Trump no ha puesto la primera piedra del muro. Corresponde el honor a Bill Clinton en 1994, como concierne a George Bush hijo uno de sus mayores impulsos de ingeniería (2006). Existe, pues, un millar de kilómetros de alambrada que Trump quiere prolongar como si fuera posible resolver los problemas orográficos y las fronteras naturales: el desierto, el río Grande, incluso el derecho de la propiedad privada que prevalece entre los terratenientes de Texas. No es concebible alambrar sus tierras. Ni parece viable que el Estado americano disponga de suficientes recursos para ubicar agentes y controles en una distancia equivalente a la que separa España de Bielorrusia.

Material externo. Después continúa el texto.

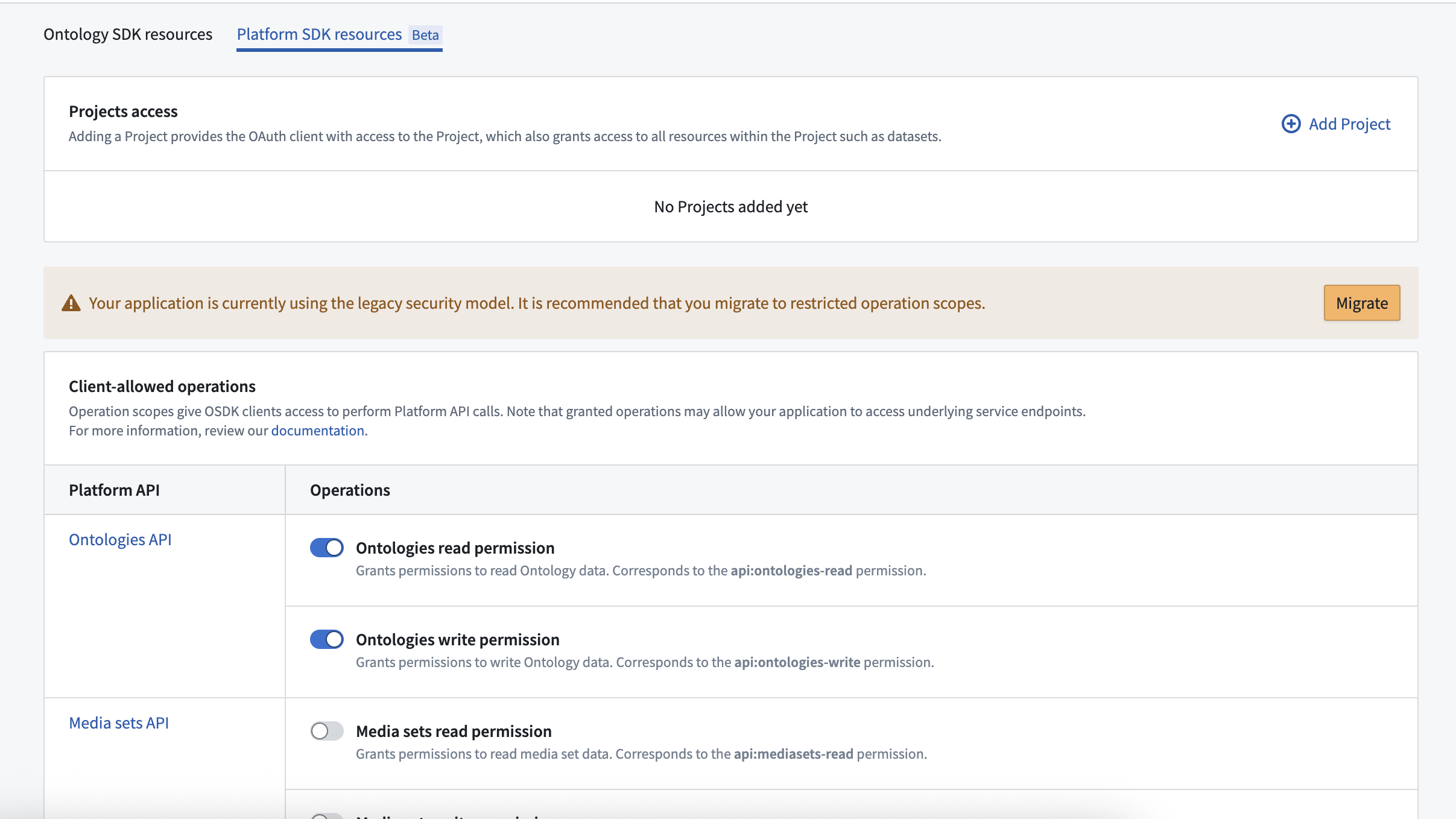Disable the Ontologies write permission toggle
This screenshot has height=819, width=1456.
326,639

El muro es faraónico e inconcebible en su dimensión material, pero viable y catastrófico en sus connotaciones psicológicas y en el desquiciamiento de una sociedad aprensiva. Trump incide en la política de las emociones y de las simplificaciones. Persevera en la construcción de enemigos y en la facultad para erradicarlos. No ha inaugurado un muro imposible. Ha inaugurado la era del oscurantismo con su firma de alambre de espino.
Y se postula ahora como epígono de Shih Huang Ti (259 a 210 antes de Cristo). Así se llamaba el emperador chino que emprendió la construcción de la gran muralla, la precursora de la “actual”. Y no se limitó a erigir un bastión defensivo y discriminatorio. Ordenó al mismo tiempo prender fuego a todos los libros que se hubieran escrito hasta entonces, como si el comienzo de una nueva era —pongamos la era Trump— exigiera al mismo tiempo la abolición del conocimiento, de la memoria y de la historia.
“Acaso Shih Huang Ti”, escribía Borges, “amuralló el imperio porque sabía que éste era deleznable y destruyó los libros por entender que eran libros sagrados, o sea libros que enseñan lo que enseña el universo entero o la conciencia de cada hombre. Acaso el incendio de las bibliotecas y la edificación de la muralla son operaciones que de un modo secreto se anulan”.
Es la dialéctica feroz entre el muro de México y la biblioteca Haskell. Donald Trump quiere convertirse en la reencarnación de Shih Huang Ti, pero a la señora Rumory parece tranquilizarla —mucho— la solidez que oponen los libros y la robustez de una frontera de papel, horadada en tinta e inmune a las supersticiones.